BRIEF:
Lay out the material from its start down to the line containing "Action: point(78,27)", inclusive, as a two-column CSV with the columns "input" and "output". Give one row per item, put each field in quotation marks, replace line breaks with spaces, and leave the pictures out.

(Material for locating displayed items)
══════

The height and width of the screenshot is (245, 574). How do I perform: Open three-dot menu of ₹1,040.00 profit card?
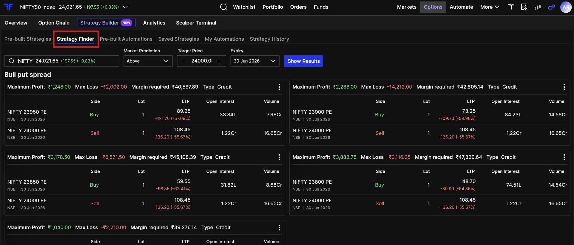(x=279, y=227)
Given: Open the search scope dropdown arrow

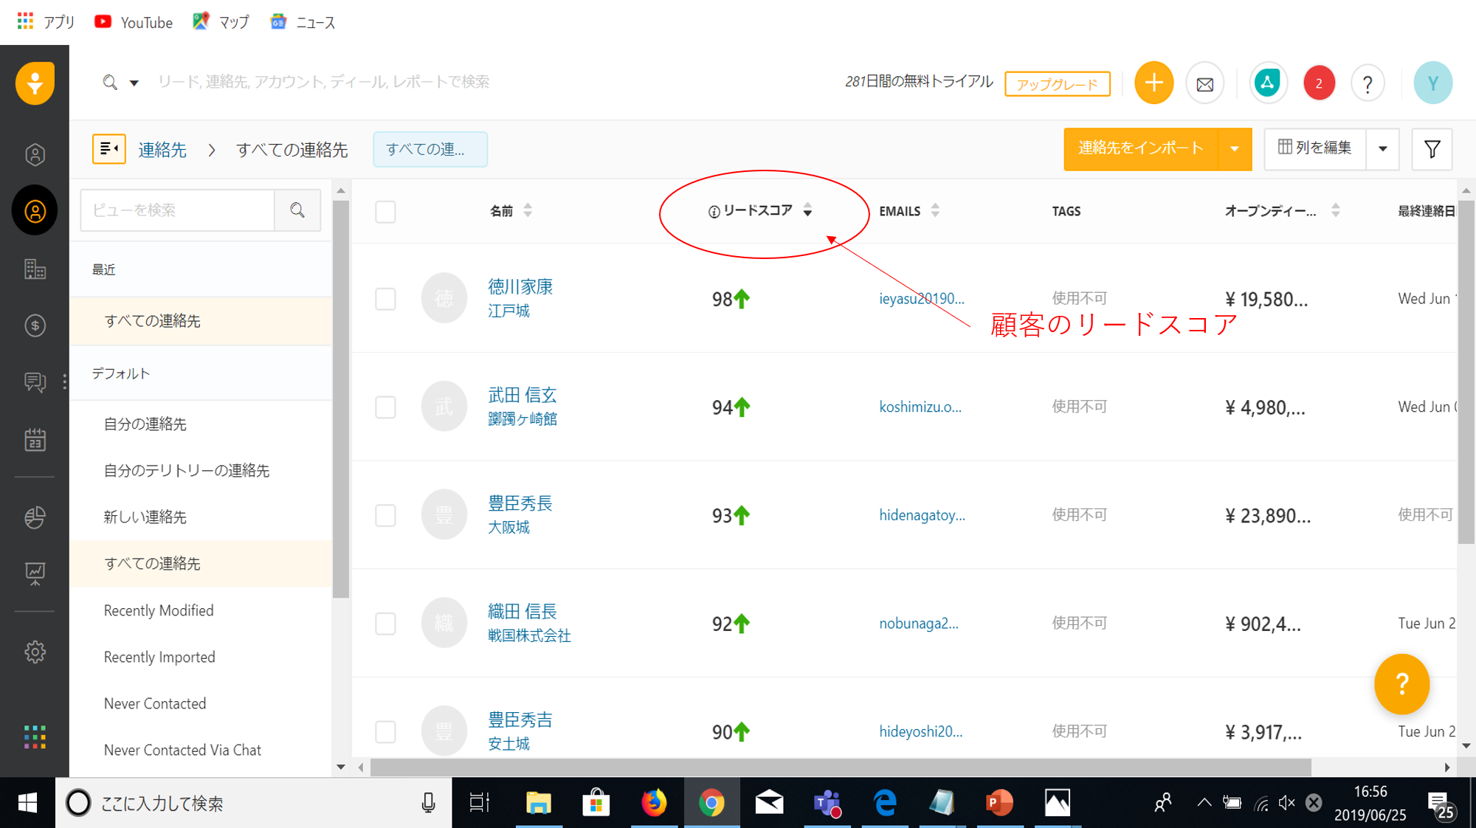Looking at the screenshot, I should pos(134,83).
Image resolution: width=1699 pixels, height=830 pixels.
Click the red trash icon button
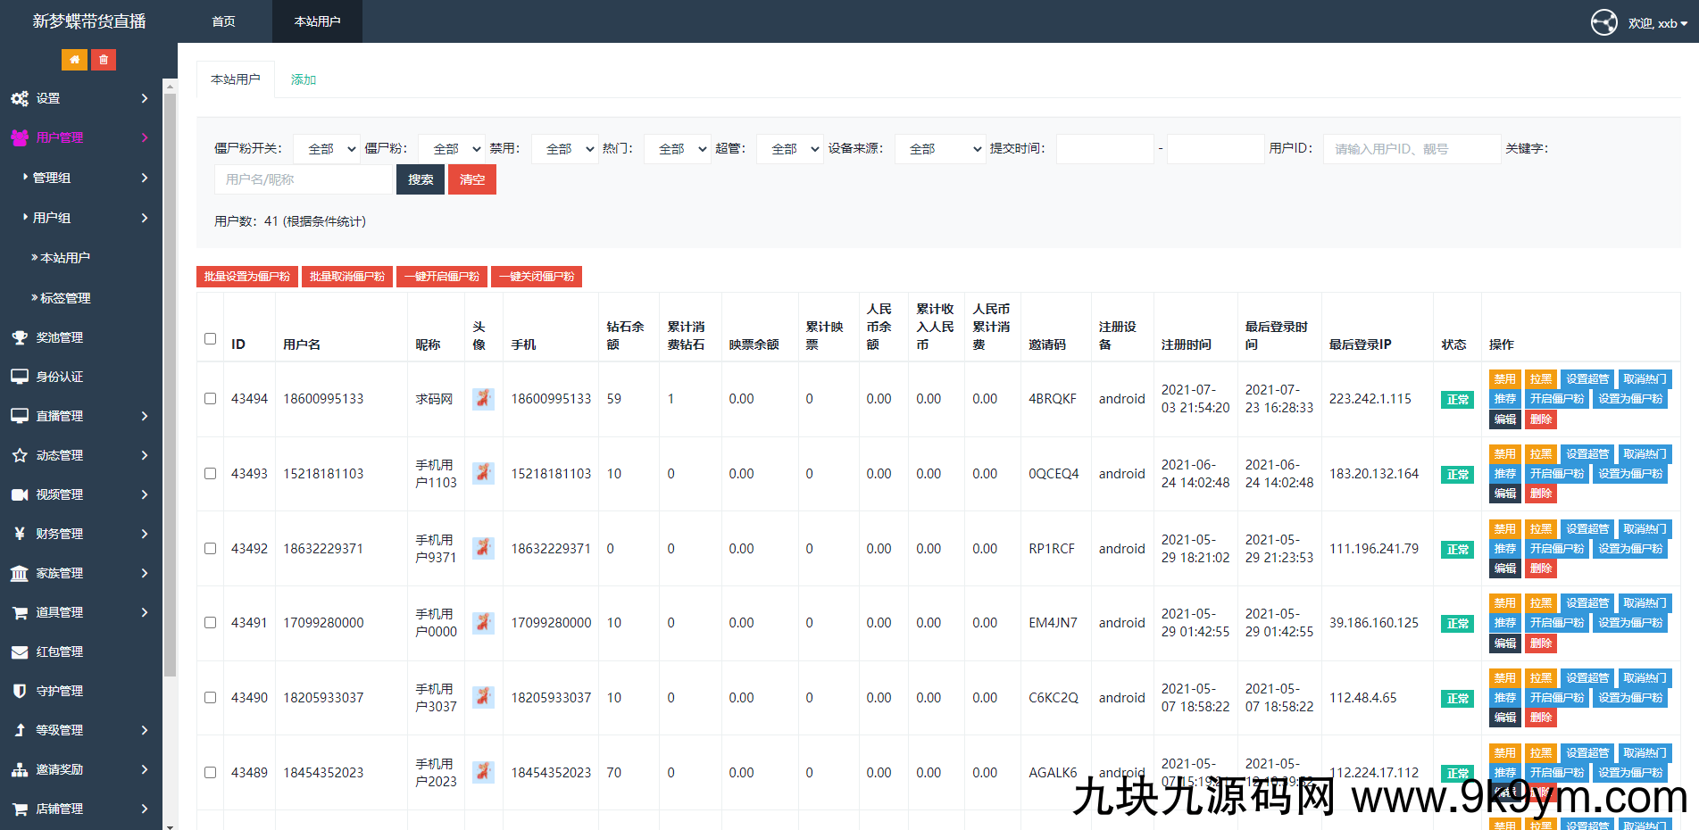104,60
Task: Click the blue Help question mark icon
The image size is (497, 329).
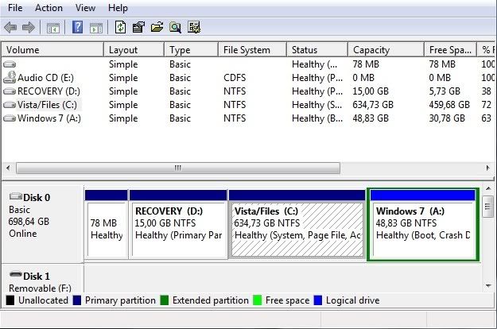Action: point(78,27)
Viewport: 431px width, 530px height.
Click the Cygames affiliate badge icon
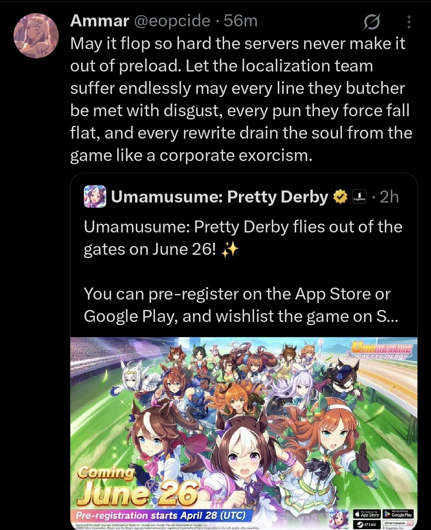coord(359,197)
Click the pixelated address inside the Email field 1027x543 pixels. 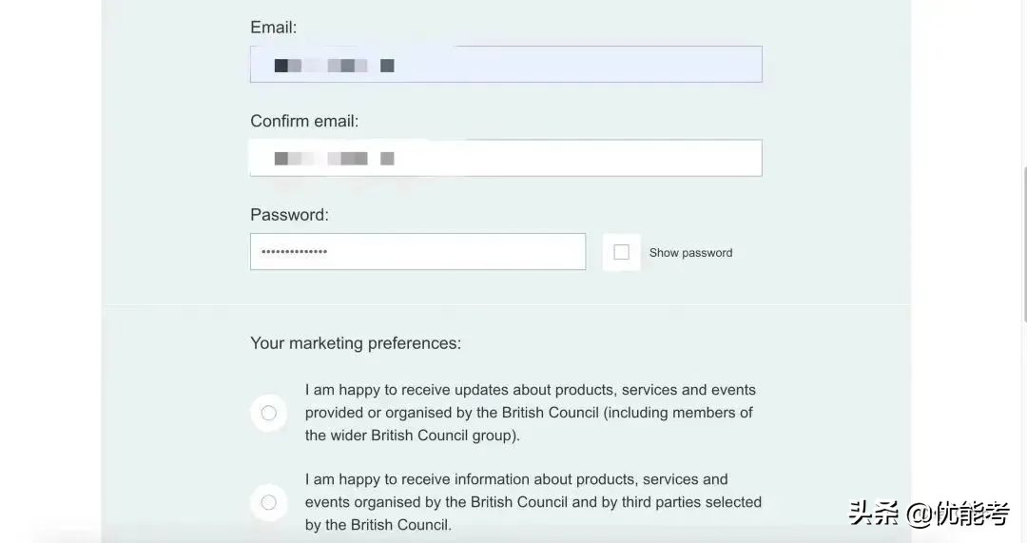coord(334,66)
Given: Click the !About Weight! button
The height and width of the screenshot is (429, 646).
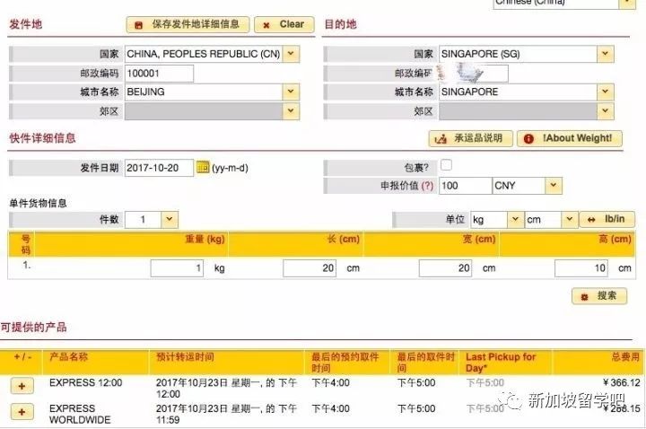Looking at the screenshot, I should pos(569,138).
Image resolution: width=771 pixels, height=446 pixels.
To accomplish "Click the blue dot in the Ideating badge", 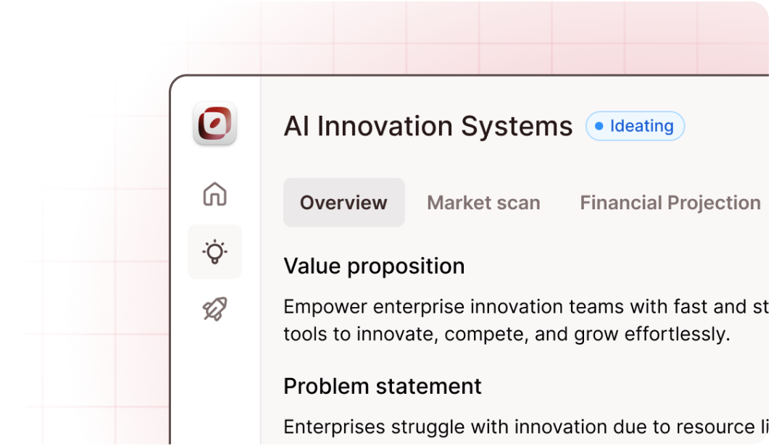I will click(599, 126).
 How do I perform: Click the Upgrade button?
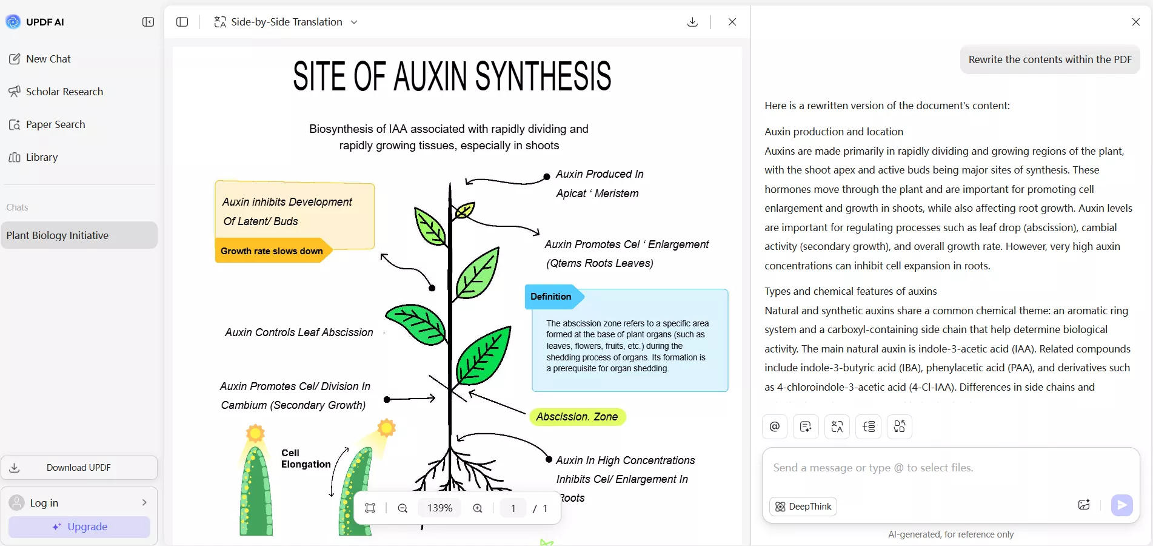pyautogui.click(x=79, y=527)
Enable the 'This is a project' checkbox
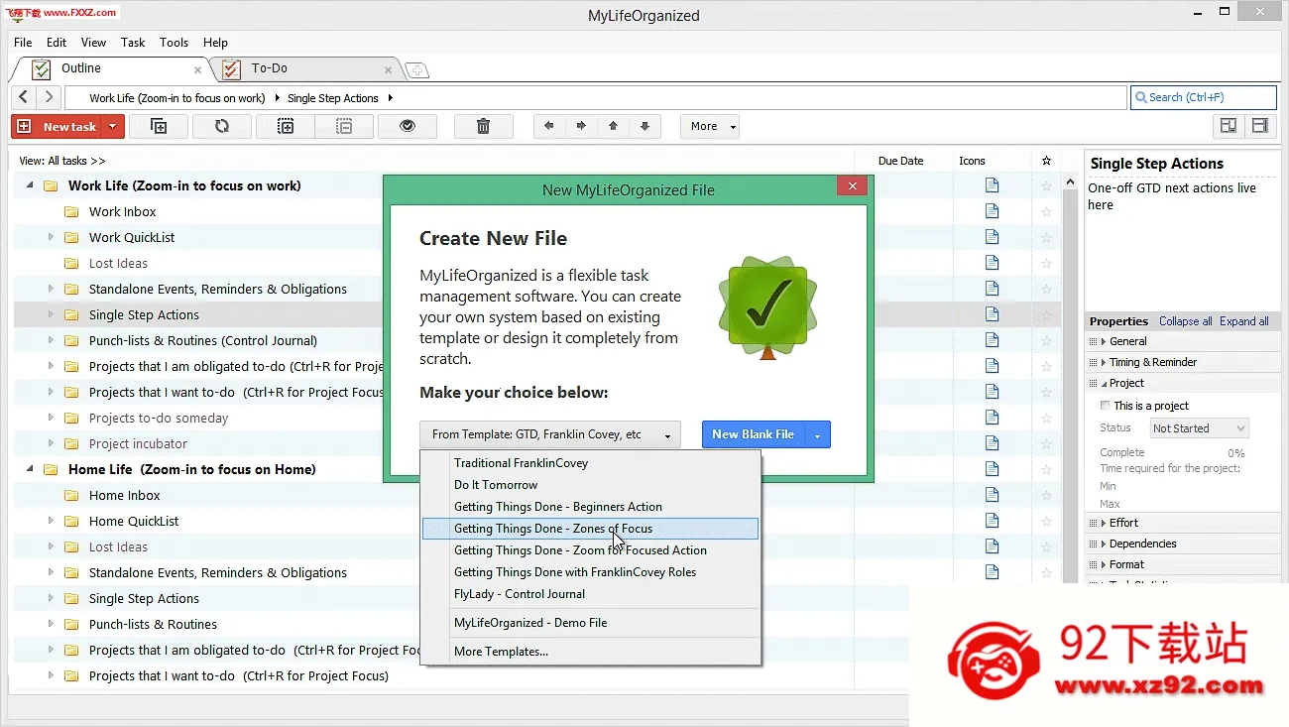Viewport: 1289px width, 727px height. [1106, 406]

══════

SOLVED EXERCISE:
input,output
"The height and width of the screenshot is (245, 574). How do I perform: Open three-dot menu of ₹1,040.00 profit card?","(x=279, y=227)"
"Given: Open the search scope dropdown arrow","Looking at the screenshot, I should pos(134,83)."
"Image resolution: width=1699 pixels, height=830 pixels. Click the red trash icon button","104,60"
"Task: Click the blue Help question mark icon The image size is (497, 329).","Action: point(78,27)"